Cuando viajo suelo moverme solo. Voy a sitios en los que hay alguien a quien voy a ver, con quien paso un par de días, luego vuelta en solitario hasta el lugar donde me encuentre. No es algo que me moleste demasiado. No es algo que me moleste siquiera. Quienes me conocen saben que necesito ratos de soledad, que me gusta rodearme de buena gente, pero que no puedo vivir sin encerrarme un rato en mí mismo y luego volver al mundo.
La última semana me uní, sin embargo, a un viaje en grupo: seis personas en un coche relativamente grande -y al mismo tiempo bastante pequeño- entre pueblos y carreteras alemanas.
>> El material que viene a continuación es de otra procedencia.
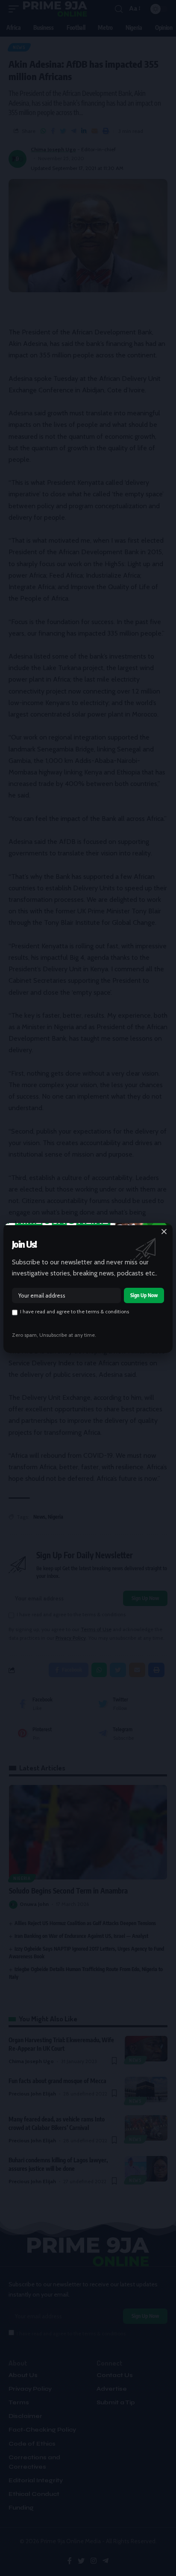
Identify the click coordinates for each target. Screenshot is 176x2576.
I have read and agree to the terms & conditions (74, 1312)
Atascos, -muchos, al estilo alemán- diferentes modos de entender los viajes, de planear las rutas, de vivir y de reírse de la vida, algún pequeño percance sanitario, cervezas y risas.
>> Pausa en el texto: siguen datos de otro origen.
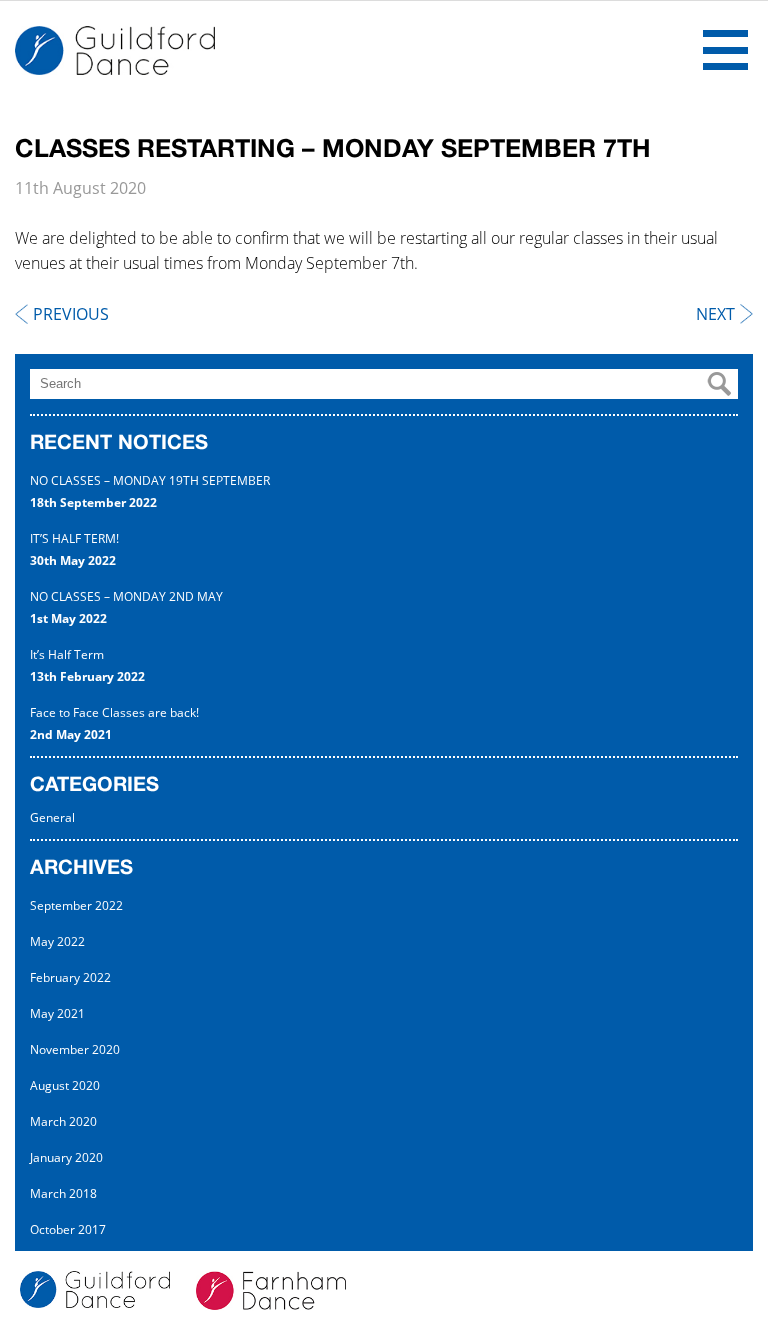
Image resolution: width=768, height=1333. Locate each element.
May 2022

Es algo que no suelo hacer. Suelo ir solo al volante, no pendiente del frío que tienen los unos y los otros, de si aquella o esta persona se encuentra bien, de si hay que parar para ir al baño, de si visitamos esto o lo otro. Así que, en realidad, a este tipo de viajes no estoy demasiado acostumbrado, pero de vez en cuando te devuelven al mundo, te demuestran que las diferencias están ahí, pero sobre todo, que las risas, las muchas y buenas risas, son mejor en grupo.
Después de esto, la vuelta, la despedida y el final a medias. La casa vacía. Los nuevos principios.
Lo más extraño de todo es que este viaje "no me correspondía" hacerlo y me han invitado a participar de él. Y lo agradezco.